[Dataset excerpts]
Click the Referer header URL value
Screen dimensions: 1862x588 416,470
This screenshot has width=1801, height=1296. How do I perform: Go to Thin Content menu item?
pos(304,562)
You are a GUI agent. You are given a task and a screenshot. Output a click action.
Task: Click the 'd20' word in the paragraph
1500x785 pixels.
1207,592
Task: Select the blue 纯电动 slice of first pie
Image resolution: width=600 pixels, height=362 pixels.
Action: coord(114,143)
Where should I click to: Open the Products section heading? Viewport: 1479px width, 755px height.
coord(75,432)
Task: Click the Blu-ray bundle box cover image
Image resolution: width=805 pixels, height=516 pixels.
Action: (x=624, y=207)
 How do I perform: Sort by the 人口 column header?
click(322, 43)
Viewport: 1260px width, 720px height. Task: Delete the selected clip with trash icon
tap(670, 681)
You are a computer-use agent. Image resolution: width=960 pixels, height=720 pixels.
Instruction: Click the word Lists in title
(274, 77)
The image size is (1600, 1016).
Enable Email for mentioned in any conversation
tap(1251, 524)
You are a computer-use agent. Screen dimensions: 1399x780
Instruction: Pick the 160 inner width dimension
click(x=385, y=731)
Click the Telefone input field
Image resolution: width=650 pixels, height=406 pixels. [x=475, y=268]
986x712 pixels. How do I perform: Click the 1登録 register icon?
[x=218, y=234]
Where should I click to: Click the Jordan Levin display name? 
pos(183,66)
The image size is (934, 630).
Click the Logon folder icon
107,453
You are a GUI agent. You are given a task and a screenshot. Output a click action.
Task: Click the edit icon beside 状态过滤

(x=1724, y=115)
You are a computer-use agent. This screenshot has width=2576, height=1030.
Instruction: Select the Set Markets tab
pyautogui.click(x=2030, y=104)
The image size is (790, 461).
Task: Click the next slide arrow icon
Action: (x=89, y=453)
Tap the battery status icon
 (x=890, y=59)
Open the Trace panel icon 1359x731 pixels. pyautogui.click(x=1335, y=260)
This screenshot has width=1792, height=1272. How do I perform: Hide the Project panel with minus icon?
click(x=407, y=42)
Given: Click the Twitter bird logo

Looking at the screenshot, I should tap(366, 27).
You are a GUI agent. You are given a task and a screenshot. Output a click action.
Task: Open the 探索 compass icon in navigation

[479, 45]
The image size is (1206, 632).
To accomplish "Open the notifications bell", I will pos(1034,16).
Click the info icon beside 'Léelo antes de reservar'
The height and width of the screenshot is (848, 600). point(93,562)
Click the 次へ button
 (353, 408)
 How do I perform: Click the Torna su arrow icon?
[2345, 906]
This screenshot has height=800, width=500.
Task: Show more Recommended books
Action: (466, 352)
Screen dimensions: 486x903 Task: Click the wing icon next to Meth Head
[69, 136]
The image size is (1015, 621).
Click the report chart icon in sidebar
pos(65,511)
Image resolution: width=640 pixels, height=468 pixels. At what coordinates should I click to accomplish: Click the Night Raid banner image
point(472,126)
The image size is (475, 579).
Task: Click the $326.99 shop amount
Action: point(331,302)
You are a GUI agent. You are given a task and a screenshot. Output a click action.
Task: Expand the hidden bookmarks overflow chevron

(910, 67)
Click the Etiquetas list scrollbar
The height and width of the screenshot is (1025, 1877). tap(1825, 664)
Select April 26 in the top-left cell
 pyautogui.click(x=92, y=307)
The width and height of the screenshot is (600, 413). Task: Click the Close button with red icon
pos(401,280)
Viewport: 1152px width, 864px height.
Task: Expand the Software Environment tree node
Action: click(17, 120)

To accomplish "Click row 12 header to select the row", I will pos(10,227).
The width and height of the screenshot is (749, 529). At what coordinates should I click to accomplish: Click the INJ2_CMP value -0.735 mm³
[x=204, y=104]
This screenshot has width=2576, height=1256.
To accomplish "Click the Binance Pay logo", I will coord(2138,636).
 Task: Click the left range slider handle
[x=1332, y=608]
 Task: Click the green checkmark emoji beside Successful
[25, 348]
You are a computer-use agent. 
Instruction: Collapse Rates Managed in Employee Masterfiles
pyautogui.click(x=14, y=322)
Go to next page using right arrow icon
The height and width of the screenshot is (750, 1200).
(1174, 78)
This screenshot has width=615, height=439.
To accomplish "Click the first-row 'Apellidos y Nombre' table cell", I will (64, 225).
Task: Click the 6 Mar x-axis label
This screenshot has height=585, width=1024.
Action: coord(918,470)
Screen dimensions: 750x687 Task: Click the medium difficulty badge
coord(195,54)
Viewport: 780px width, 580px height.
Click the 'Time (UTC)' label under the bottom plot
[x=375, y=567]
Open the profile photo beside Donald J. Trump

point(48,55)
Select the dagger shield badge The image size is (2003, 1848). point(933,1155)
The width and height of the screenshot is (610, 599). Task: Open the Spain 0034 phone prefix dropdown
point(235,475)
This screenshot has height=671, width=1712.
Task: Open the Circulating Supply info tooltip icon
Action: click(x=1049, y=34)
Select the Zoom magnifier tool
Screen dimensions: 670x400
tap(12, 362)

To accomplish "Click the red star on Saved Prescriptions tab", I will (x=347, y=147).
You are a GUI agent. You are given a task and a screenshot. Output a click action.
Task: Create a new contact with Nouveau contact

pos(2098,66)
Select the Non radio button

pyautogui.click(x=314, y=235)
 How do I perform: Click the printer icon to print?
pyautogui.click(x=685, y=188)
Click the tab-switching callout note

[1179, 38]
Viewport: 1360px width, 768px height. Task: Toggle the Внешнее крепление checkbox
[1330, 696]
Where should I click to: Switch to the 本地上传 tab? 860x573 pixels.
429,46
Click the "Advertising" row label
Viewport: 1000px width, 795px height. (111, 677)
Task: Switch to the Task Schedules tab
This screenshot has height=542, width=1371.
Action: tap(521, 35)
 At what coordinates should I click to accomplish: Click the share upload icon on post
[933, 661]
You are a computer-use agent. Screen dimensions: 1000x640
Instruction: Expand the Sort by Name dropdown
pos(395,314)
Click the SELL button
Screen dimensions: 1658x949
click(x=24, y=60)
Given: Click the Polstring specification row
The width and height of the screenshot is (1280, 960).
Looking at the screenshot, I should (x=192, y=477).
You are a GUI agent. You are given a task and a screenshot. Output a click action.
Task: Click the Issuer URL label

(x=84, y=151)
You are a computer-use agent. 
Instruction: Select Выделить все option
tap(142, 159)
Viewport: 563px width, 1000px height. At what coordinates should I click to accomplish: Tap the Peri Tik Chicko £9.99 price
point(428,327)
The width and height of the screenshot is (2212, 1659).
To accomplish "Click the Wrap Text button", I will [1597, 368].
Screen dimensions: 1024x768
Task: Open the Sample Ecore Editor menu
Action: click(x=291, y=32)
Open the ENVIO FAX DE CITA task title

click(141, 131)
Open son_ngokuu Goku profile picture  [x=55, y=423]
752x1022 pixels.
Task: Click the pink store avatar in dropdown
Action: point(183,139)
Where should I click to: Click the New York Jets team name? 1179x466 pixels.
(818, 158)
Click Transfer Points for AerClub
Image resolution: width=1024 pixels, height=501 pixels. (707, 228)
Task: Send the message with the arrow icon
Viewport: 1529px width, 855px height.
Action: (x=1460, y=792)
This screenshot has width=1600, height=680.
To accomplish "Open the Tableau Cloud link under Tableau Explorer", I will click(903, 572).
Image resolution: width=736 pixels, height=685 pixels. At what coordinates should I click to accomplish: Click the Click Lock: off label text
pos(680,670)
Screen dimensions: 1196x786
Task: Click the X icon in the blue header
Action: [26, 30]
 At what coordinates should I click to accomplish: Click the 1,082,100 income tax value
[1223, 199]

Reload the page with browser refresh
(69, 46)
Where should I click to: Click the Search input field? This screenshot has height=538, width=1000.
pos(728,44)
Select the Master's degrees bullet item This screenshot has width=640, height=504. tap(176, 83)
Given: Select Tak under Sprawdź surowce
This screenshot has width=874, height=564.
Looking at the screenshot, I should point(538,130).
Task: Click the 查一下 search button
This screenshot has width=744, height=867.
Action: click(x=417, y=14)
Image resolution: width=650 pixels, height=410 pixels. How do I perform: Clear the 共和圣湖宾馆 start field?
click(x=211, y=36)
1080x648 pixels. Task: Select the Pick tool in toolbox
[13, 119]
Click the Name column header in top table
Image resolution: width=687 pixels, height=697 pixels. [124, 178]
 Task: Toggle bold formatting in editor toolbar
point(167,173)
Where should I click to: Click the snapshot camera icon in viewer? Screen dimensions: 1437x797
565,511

- Task objective
After locating the line with "Image resolution: width=736", please repeat it and every line after it exactly, through the end of the data above.

- Task result
Image resolution: width=736 pixels, height=685 pixels. At what coordinates should I click to accomplish: Click the Click Lock: off label text
pos(680,670)
Screen dimensions: 1196x786
Task: Click the X icon in the blue header
Action: [26, 30]
 At what coordinates should I click to accomplish: Click the 1,082,100 income tax value
[1223, 199]

Reload the page with browser refresh
(69, 46)
Where should I click to: Click the Search input field? This screenshot has height=538, width=1000.
pos(728,44)
Select the Master's degrees bullet item This screenshot has width=640, height=504. tap(176, 83)
Given: Select Tak under Sprawdź surowce
This screenshot has width=874, height=564.
Looking at the screenshot, I should point(538,130).
Task: Click the 查一下 search button
This screenshot has width=744, height=867.
Action: click(x=417, y=14)
Image resolution: width=650 pixels, height=410 pixels. How do I perform: Clear the 共和圣湖宾馆 start field?
click(x=211, y=36)
1080x648 pixels. Task: Select the Pick tool in toolbox
[13, 119]
Click the Name column header in top table
Image resolution: width=687 pixels, height=697 pixels. [124, 178]
 Task: Toggle bold formatting in editor toolbar
point(167,173)
Where should I click to: Click the snapshot camera icon in viewer? Screen dimensions: 1437x797
565,511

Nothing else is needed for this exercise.